Hard-Skills beinhalten technologische und funktionale Skills und sind sehr wertvoll. Sie halten die Seiten aktuell, dynamisch und sorgen für wiederkehrende Besucher. Nehmt die folgenden Punkte daher auf und gestaltet euren Blog wie folgt:

  • Umgekehrt chronologisch: Je aktueller/neuer, desto besser. Also kurz: Das Neuste steht immer zuerst! Diese Regel aber nicht beim Wein anwenden.
  • Strukturiert in Artikeln: Übersicht und Detail dann mit Permalink/Deeplink
  • Zweiweg-Kommunikation und Vernetzung: Kommentare und Trackbacks sind wichtig, damit ein Dialog zwischen Leser/Kunde und Verfasser/Firma überhaupt entstehen kann
  • Medienübergreifend: Einbindung von verschiedenen Formen und Formaten

Soft-Skills beinhalten inhaltliche und tonale Skills und sind eine reine Konzept-Frage. Im Vordergrund steht hier die Einbettung in die Strategie, Ziele und Zielgruppen. Auch hier einige Beispiele aus der Vorlesung:

  • Die Blogs müssen subjektiver sein als klassischen News
  • Eine gewisse Nähe zum Leser ist zentral für einen guten Blog
  • Es braucht Raum für Geschichten, Gesichter und Charaktere
  • Raum für themenübergreifendes Know-how, Nutzwert, Service, Vernetzung und Anwendung von Wissen
  • Blog muss aktuell gehalten werden und es sollte regelmässig etwas passieren. Hier ist Ausdauer und Disziplin gefragt.

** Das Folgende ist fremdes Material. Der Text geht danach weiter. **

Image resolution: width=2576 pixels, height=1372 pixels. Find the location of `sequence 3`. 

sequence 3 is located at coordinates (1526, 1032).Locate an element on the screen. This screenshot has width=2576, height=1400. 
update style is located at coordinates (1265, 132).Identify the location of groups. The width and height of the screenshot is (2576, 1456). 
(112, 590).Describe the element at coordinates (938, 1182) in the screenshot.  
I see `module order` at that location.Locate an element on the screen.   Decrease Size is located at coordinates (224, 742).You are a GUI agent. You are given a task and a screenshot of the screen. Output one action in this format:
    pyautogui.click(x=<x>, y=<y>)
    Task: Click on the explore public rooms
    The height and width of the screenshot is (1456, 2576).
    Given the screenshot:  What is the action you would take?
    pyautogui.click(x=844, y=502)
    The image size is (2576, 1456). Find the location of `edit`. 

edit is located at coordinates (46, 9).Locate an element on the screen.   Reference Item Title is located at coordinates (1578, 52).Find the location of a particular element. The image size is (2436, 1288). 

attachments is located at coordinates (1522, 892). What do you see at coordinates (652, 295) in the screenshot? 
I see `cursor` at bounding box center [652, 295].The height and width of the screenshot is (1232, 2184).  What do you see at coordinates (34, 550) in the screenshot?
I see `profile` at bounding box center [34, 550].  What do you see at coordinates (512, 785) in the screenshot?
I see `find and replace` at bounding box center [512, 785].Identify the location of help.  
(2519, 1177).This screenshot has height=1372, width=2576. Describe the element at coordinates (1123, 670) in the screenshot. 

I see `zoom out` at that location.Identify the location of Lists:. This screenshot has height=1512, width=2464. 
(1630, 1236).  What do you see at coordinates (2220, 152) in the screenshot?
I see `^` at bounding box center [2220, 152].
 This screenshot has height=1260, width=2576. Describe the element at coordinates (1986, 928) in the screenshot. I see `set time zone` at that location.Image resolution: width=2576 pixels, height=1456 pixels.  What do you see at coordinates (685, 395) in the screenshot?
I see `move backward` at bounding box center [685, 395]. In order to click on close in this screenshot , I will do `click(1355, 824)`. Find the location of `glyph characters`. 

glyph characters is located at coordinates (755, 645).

Was macht den Blog heutzutage noch wertvoll?

In der Zeit von Social Media könnte man sich ja fragen, ob ein Blog überhaupt noch wertvoll ist? Damit ihr aber gar nicht auf die Idee kommt euch das zu hinterfragen, schmeisse ich euch paar Punkte auf den Tisch, die unterstreichen, dass ein Blog extrem wertvoll ist.

Ein Unternehmen kann sich mit einem Blog einerseits positionieren und die Vorteile seiner Produkte/Dienstleistungen dem Kunde nahe bringen und aufzeigen. Andererseits ist ein Blog wie eingangs erwähnt, das Zuhause eures Contents. Ihr könnt den Blog selber strukturieren (Text, Video, Slideshow usw.), er ist unabhängig von externen Diensten (die Infrastruktur gehört euch) und arbeitet überdies hervorragend mit Social Media zusammen. Die alten Blog-Beiträge sind jederzeit auffindbar (long tail) und können sich so schlussendlich positiv auf die Suchmaschinen auswirken.

Wichtig ist, die Share-Möglichkeiten prominent zu platzieren und dann gilt grundsätzlich „sharen, sharen, sharen!“. Versucht eine möglichst grosse Reichweite zu erzielen. Nur so kann eine Community aufgebaut werden und ihr könnt von den Feedbacks (Kommentare, Likes etc.) der Leser profitieren.

Kurz zusammengefasst: Nutz die vorhanden Inhalte, macht euch Gedanken über die notwendigen Skills, schreibt Blogs, teilt diese in den sozialen Medien und baut eure Community auf! Viel Erfolg und Spass damit.